BIOGRAPHY
1912-1980
Anthony Peter Smith, known as Tony Smith, was diagnosed with tuberculosis at the age of four. Rather than be sent away for recovery, he was moved to a prefabricated room that his father built in their backyard, an experience often cited for being highly influential throughout Smith's life. He studied briefly at Fordham University, Bronx, New York, before enrolling for a year at Georgetown University. Smith then returned home to work at his family's factory and take night classes in painting, drawing, and anatomy at the Art Students League, New York. In 1937 Smith followed his interest in International Style architecture by moving to Chicago, where he studied for one semester at the New Bauhaus School of Design before working as an assistant to Frank Lloyd Wright on his Usonian houses. By 1940 Smith had opened his own architectural firm while continuing to paint and draw (mostly geometric abstractions).
During the 1940s and 1950s, Smith formed influential relationships with Jackson Pollock and Barnett Newman. As a peer to the Abstract Expressionists, Smith explored similar themes of self, spirituality, and monumentality in all of his chosen expressive mediums. In 1962, while teaching design at Hunter College, New York, and looking for an alternative to architecture, Smith had the form of a black wood file-box enlarged and produced in steel by a fabricator in Newark, New Jersey. He put this work, Black Box (1962), along with two more steel pieces painted with automobile underpaint, in the same backyard where he had been quarantined as a child.

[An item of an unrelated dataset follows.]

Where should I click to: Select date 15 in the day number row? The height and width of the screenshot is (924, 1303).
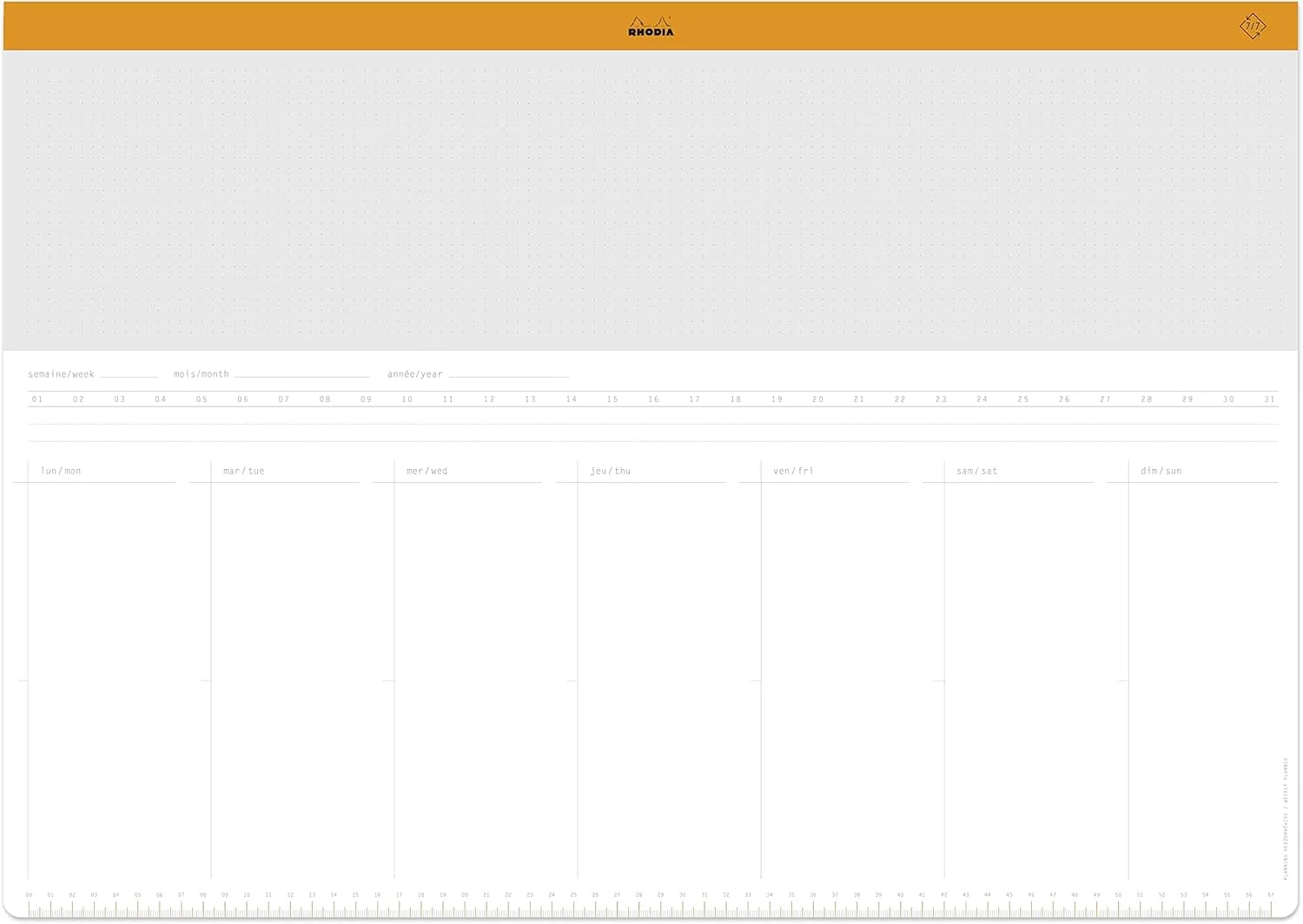coord(612,399)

Smith's museum debut as a sculptor of large-scale, geometric sculpture was at the Wadsworth Atheneum Museum of Art, Hartford, Connecticut, and the Institute of Contemporary Art, University of Pennsylvania, Philadelphia (1966), followed by a nationwide traveling exhibition that began at the A. D. White House Museum, Cornell University in Ithaca, New York (1968), and a New Jersey based traveling show organized by the Newark Museum and New Jersey State Council on the Arts (1970). His first major group exhibition was Primary Structures at the Jewish Museum, New York (1966). He was also included in a Guggenheim International Exhibition, New York (1967); the Venice Biennale (1968); Documenta 4, Kassel, Germany (1968); Whitney Annual, Whitney Museum of American Art, New York (1966, 1970, and 1971); and Whitney Biennial, New York (1973). Until his death in December of 1980, he continued to exhibit internationally as well as teach. Smith's first major posthumous retrospective was hosted by the Museum of Modern Art, New York (1998). This was followed by a survey at the Institut Valencià d'art modern (IVAM), Valencia, Spain (2002).